Best practices for creating extraction models
Use extraction analysis to detect and classify named entities into predefined categories, for example, names of people, locations, organizations, and so on.
By using extraction analysis, your application can automatically scan articles, forum threads, emails, and so on, to discover the talking points (for example, people, organizations, and places) that are discussed in them. Knowing the relevant entities in each analyzed piece of text can help in categorizing the content into well-defined and easily manageable hierarchies.
In Pega Platform, you can use the Conditional Random Fields algorithm to build a machine-learning model for extraction analysis.
Training data for an extraction model
Machine-learning models require a data set for testing and training purposes. During training, the model learns to extract entities based on the input that you provided in the form of sentences or documents that you pre-annotated with entity types that you want to extract. By applying an algorithm on the training data, the model develops rules and patterns for entity extraction. You can select some of the training data as the testing set to determine the accuracy of the model. Test records are excluded from the training process. After the model finishes training, it uses its internal patterns and rules to extract the entities, based on the training data. If the model correctly recognized an entity in the testing set, the model's accuracy increases. Any mismatches between the outcomes that the model predicted (machine outcomes) and those that you annotated in the testing set (manual outcomes) decrease the final accuracy score of a model.
Building the data set for training and testing can be a difficult step in the model development process, depending on the extraction problem that you want to solve. For example, you can have an excessive amount of training data or very little of it. An excessive amount of training data can lead to model overfitting. Overfitting happens when a model learns the noise in the training data so that it negatively affects the performance of the model on new data. When there is not enough training data, the model cannot learn all the patterns and rules to correctly distinguish between labels.

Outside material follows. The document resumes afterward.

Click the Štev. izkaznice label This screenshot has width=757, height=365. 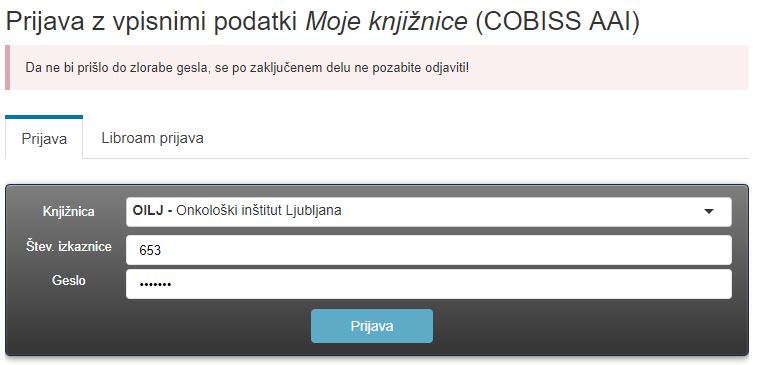(x=69, y=247)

Data format for training an extraction model
Upload the data set for training and testing of a categorization model as a CSV file. This file must contain the following columns:
Example of data for training and testing a categorization model
Content | Type |
<START:person> Justin Trudeau
<END> is the
<START:location> Canadian <END>
<START:designation> Prime Minister
<END> . | |
<START:organization> uPlusTelco
<END> published their quarterly revenue
statement. It is a company based in
<START:location> Springfield
<END> . | |
My account was locked! It's number is
<START:account_no> 123-456-789
<END> . Please help! | Test |
The Content column contains the text input for the model to learn from. The input must contain all entities that you want to highlight, as shown in the preceding example. The Type column determines whether a record is assigned to the training data set or to the testing data set. If the Type column is empty for a record, that record belongs to training data. When building a model, you can customize the split ratio between the training and test sets. Depending on the type of content that you want to analyze, a training record can consist of single sentences or large blocks of text (for example, emails).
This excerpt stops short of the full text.